[HN Gopher] The microcode and hardware in the 8086 processor tha...
___________________________________________________________________
The microcode and hardware in the 8086 processor that perform
string operations
Author : picture
Score : 111 points
Date : 2023-04-04 16:58 UTC (6 hours ago)
(HTM) web link (www.righto.com)
(TXT) w3m dump (www.righto.com)
| ataylor284_ wrote:
| These 8086 instructions were pretty cool coming from a 6502
| background.

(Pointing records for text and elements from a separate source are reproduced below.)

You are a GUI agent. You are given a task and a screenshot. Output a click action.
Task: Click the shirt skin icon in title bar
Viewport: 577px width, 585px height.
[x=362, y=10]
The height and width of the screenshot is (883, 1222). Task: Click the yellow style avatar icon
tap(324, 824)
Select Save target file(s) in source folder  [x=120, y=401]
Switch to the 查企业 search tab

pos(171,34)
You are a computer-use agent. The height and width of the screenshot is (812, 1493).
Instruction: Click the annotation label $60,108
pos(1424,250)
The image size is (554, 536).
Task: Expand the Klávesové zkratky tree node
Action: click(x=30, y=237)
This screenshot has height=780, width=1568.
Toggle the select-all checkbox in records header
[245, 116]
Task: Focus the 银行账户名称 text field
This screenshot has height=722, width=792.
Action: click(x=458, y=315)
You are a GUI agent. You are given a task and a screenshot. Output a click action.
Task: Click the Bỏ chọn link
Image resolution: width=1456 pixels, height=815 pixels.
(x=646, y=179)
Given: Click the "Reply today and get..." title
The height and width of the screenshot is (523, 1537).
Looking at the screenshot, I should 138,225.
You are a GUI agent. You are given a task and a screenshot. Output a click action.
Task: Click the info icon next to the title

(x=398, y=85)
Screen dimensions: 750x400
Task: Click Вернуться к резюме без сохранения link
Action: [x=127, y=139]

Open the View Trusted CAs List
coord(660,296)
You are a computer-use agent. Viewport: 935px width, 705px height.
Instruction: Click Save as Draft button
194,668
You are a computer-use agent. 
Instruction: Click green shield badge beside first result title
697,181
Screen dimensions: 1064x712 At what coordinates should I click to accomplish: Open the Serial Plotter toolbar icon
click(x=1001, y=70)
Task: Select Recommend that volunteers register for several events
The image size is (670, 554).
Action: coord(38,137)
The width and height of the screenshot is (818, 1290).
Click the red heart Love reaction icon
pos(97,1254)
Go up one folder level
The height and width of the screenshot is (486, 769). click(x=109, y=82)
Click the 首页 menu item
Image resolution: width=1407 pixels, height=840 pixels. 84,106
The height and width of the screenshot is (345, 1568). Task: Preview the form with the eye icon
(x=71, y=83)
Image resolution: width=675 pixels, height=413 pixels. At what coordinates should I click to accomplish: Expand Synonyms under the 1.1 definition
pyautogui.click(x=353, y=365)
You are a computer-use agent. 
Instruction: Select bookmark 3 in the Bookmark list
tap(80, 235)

The usual way to copy a block of memory in 6502 was
| something like this: ldy #len loop:
| lda source-1,y ; memory accesses: loads opcode, address, value
| sta dest-1,y ; memory accesses: loads opcode, address, stores
| value dey ; memory accesses: loads opcode
| bne loop ; memory accesses: loads opcode, offset
|
| So 4 instructions and a minimum of 9 memory accesses per byte
| copied, more if not in the zero page. Even unrolling the loop
| gets you down to 6.
|
| Compare this to the 8086: mov cx, len
| mov si, source mov di, dest rep movsb
| ; memory accesses: read the opcodes, then 1 load and 1 store per
| byte
|
| Even forgetting about word moves, you're down to 2 memory
| accesses per byte. No instruction opcode or branching overhead.
| mikepurvis wrote:
| It still boggles my mind that processors in the 1970s already had
| microcode-- obviously it was vastly simpler and not doing the
| crazy branch prediction, speculative execution, and operation
| reordering that modern processors do, but it's still amazing to
| me that this architecture was there at all.
| kens wrote:
| Historically, microcode was invented around 1951 and was
| heavily used in most of the IBM System/360 computers (1964).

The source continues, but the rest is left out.